Caister was closely associated with the linguist, philosopher and theologian John Wyclif who was an important influence on Lollardy and is thought of as a forerunner of Protestantism in England. Bishop John Bale (himself a man with strong protestant sympathies) in his work Illustrious Writers of Great Britain (printed c1549-1559), writes the following:
“Richard Caister, of the County of Norfolk, and coming from near Norwich itself, a man learned and pious for his age, and Vicar at the Church of St Stephen in that City, [he was] called ‘the Good’, lead an apostolic and innocent life in great simplicity of spirit. Miracles arre narrated of this man, but many are void of all truth. Nevertheless, he was distinguished for remarkable sanctity and a prophetic spirit. He favoured the Wicliffite (or rather the Christian) doctrine strongly, but secretly, for fear of the Papists, having had experience of their tyranny in others. The scandalous example of the clergy he deplored with humble reproof in sermons, since otherwise he was not able to cure it. Many other proofs of piety did the good man display, and amongst other things he wrote in his native tongue”.

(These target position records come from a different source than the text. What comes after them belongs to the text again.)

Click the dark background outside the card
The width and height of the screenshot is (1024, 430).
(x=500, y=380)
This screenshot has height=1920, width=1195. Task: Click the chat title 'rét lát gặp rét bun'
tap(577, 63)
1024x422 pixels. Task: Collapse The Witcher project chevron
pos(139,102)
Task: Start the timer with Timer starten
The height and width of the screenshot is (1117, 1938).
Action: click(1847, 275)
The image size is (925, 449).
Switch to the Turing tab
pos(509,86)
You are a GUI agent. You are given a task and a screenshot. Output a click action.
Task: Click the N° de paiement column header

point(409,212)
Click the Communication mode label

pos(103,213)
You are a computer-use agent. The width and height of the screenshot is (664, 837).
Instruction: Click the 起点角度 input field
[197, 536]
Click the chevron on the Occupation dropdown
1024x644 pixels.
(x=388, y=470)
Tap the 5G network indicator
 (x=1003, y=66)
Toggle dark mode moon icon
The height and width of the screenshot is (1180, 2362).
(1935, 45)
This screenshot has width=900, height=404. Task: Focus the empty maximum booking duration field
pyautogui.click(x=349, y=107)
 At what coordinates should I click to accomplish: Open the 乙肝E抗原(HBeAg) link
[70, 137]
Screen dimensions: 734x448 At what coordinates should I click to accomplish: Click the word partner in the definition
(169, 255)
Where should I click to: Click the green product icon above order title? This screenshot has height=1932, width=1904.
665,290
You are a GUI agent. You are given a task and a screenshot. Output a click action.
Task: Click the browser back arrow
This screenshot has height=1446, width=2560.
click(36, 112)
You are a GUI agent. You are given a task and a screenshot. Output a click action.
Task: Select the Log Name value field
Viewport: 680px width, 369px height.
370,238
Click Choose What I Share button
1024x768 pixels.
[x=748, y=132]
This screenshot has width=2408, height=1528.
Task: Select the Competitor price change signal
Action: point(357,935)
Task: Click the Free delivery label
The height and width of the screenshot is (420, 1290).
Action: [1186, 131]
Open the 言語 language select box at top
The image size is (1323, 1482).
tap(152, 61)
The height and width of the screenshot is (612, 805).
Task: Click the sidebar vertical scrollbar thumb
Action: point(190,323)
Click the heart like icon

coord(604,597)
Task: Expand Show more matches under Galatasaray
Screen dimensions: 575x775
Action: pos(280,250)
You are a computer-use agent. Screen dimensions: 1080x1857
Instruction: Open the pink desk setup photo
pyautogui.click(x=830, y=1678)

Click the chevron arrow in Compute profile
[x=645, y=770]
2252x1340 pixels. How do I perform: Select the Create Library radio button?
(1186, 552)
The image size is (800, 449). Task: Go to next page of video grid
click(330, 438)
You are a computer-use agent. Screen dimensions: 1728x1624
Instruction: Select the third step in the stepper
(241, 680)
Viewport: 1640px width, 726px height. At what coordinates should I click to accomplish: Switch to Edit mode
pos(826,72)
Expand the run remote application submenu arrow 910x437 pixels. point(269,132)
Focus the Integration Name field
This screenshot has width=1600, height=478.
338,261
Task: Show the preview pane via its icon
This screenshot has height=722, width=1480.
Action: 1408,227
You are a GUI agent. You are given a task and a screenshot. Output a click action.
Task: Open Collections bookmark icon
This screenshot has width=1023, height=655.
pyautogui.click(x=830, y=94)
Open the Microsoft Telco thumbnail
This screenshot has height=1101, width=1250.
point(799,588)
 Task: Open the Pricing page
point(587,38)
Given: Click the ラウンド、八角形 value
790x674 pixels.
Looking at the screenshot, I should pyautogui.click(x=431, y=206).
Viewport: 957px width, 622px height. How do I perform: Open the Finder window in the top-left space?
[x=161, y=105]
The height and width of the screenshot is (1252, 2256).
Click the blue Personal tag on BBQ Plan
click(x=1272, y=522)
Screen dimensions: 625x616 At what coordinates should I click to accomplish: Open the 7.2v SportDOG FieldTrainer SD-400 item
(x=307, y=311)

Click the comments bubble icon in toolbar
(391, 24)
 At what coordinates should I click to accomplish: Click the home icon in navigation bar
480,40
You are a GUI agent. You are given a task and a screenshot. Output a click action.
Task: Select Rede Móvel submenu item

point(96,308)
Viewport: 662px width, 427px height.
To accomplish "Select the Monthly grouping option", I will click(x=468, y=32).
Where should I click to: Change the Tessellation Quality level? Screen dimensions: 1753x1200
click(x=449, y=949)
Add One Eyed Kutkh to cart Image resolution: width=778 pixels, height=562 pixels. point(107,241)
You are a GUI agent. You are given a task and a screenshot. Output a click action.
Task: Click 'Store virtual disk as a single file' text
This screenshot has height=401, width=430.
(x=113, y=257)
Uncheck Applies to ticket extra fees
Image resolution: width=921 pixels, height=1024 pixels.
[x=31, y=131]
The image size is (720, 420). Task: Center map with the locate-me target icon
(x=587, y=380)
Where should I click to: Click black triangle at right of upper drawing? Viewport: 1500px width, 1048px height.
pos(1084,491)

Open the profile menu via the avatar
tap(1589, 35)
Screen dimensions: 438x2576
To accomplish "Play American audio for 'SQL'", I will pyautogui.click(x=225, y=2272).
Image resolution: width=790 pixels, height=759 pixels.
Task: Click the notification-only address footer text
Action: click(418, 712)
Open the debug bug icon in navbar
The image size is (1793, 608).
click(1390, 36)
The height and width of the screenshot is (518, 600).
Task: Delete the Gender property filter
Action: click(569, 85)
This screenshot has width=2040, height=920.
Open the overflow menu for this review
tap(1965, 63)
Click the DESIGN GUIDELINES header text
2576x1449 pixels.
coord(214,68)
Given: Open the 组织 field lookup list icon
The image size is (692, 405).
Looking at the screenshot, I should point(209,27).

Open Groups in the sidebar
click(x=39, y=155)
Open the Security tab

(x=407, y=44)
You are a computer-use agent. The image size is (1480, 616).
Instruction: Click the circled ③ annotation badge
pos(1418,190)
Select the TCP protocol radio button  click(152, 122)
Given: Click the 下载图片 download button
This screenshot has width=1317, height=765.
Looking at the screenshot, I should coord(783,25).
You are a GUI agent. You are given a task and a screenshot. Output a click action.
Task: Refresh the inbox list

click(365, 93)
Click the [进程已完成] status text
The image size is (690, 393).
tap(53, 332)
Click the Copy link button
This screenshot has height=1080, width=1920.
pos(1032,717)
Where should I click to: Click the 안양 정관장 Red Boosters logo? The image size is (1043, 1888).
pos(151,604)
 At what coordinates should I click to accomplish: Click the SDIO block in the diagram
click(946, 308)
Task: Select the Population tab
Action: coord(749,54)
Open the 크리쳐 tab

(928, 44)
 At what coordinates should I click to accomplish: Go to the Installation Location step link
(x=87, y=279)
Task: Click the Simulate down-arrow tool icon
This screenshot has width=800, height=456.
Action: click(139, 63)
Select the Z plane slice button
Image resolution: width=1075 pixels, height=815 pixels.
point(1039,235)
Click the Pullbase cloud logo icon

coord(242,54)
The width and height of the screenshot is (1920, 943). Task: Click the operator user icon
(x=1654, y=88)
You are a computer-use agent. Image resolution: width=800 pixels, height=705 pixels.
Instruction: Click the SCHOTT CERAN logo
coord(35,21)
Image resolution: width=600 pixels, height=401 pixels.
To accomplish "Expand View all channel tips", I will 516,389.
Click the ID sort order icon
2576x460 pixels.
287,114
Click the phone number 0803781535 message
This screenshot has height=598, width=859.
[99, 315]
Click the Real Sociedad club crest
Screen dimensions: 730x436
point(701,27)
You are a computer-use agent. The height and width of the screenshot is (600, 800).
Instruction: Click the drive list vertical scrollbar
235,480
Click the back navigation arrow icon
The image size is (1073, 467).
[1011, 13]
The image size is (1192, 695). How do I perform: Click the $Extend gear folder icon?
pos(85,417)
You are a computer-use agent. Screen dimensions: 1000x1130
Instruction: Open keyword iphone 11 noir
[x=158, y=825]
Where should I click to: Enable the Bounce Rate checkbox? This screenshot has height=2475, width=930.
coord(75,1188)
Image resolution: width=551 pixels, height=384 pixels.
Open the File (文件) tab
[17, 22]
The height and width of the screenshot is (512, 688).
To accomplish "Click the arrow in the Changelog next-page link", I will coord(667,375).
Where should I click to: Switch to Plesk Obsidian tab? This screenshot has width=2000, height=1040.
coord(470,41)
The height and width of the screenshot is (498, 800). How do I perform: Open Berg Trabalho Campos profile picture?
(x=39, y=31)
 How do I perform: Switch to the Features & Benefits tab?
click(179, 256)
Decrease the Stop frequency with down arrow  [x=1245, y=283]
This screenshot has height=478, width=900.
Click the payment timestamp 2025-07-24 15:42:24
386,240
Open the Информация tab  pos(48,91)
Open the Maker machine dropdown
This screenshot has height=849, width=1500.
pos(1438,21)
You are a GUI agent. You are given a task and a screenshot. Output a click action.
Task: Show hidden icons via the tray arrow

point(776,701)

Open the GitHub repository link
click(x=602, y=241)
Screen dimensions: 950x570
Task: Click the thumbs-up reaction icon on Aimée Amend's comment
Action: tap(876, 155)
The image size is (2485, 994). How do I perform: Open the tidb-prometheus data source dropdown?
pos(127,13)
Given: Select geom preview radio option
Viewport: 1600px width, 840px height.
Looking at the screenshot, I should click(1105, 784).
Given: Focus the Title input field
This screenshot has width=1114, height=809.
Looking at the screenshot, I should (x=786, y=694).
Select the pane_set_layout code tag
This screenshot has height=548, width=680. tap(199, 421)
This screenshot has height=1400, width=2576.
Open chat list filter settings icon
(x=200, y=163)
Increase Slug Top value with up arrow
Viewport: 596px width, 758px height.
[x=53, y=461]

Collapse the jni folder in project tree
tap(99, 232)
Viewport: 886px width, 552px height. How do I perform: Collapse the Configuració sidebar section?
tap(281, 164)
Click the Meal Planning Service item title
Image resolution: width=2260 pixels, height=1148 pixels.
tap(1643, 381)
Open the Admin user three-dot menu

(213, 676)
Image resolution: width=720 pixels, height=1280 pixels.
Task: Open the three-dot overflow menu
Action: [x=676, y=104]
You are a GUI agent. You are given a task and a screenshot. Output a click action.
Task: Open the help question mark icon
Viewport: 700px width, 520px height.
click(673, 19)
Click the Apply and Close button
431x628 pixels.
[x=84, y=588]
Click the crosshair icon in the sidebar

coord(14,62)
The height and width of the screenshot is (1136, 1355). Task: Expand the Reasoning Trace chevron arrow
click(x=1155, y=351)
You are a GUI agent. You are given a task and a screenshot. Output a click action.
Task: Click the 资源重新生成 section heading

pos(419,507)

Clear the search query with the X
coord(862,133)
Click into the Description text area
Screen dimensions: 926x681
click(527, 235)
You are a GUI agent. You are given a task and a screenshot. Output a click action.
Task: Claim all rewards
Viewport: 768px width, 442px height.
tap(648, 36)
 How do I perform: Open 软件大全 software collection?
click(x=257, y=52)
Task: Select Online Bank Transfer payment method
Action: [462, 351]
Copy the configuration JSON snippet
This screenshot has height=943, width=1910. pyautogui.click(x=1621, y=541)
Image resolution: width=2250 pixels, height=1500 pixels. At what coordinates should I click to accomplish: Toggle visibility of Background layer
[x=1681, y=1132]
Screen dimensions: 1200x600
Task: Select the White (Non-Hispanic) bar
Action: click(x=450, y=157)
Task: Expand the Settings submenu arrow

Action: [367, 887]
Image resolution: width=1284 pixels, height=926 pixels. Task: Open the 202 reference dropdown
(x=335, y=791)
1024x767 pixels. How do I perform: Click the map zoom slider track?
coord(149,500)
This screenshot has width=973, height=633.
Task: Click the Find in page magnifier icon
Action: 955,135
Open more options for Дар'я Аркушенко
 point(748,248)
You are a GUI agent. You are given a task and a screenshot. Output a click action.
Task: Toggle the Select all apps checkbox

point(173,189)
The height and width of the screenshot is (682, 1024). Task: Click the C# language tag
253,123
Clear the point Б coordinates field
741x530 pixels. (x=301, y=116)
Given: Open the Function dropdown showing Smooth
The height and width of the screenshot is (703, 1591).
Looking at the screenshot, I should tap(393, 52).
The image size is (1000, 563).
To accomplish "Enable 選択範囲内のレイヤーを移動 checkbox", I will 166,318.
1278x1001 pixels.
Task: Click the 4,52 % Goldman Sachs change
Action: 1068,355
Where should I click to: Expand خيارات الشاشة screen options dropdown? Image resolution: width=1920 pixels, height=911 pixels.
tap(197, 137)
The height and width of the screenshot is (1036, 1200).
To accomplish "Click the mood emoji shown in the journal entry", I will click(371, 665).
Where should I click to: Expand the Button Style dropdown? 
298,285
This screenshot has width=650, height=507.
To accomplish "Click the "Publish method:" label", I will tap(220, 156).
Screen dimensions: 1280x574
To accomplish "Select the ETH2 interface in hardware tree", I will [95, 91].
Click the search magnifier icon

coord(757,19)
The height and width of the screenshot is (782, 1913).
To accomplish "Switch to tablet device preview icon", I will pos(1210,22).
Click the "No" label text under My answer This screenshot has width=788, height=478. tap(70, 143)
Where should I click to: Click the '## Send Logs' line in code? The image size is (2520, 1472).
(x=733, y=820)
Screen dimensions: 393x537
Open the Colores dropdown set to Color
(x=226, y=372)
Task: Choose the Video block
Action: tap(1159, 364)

In this reception of Caister, the elements of overlap with some parts of non-conformity are stressed. The ambivalence to attributed miracles indicates a desire to distance Caister from aspects of medieval Catholic spirituality including pilgrimage and the veneration of the saints. There is a clear emphasis on Caister’s own moral purity and his departure from ecclesial legislation. However, most significant is the attention given to his writing and preaching in the English language.
Whether or not Richard Caister really held Wycliffite views is a matter for discussion. While Bishop Bale was quite partisan for Protestantism and could stretch his presentation of people to bring them more in line with his own ways of thinking, Richard Caister’s own metrical prayer does indicate, at least, some sympathy with some ideas associated with Wyclif and Lollardy such as the suitability of the vernacular for theological discourse. However, Caister did not suffer the same fate as other clergy in the Diocese of Norwich who were more explicitly loyal to Wyclif’s thought, such as William Sawtrey.
It is probably best to situate Caister in what Anne Hudson has described as the ‘grey area’ between lollardy and orthodoxy (A. Hudson, Premature Reformation, 21-24). In this, he is a fascinating example of a faithful Catholic priest engaging with some of the ideas that wold gather speed over the next one hundred years into the Protestant Reformation.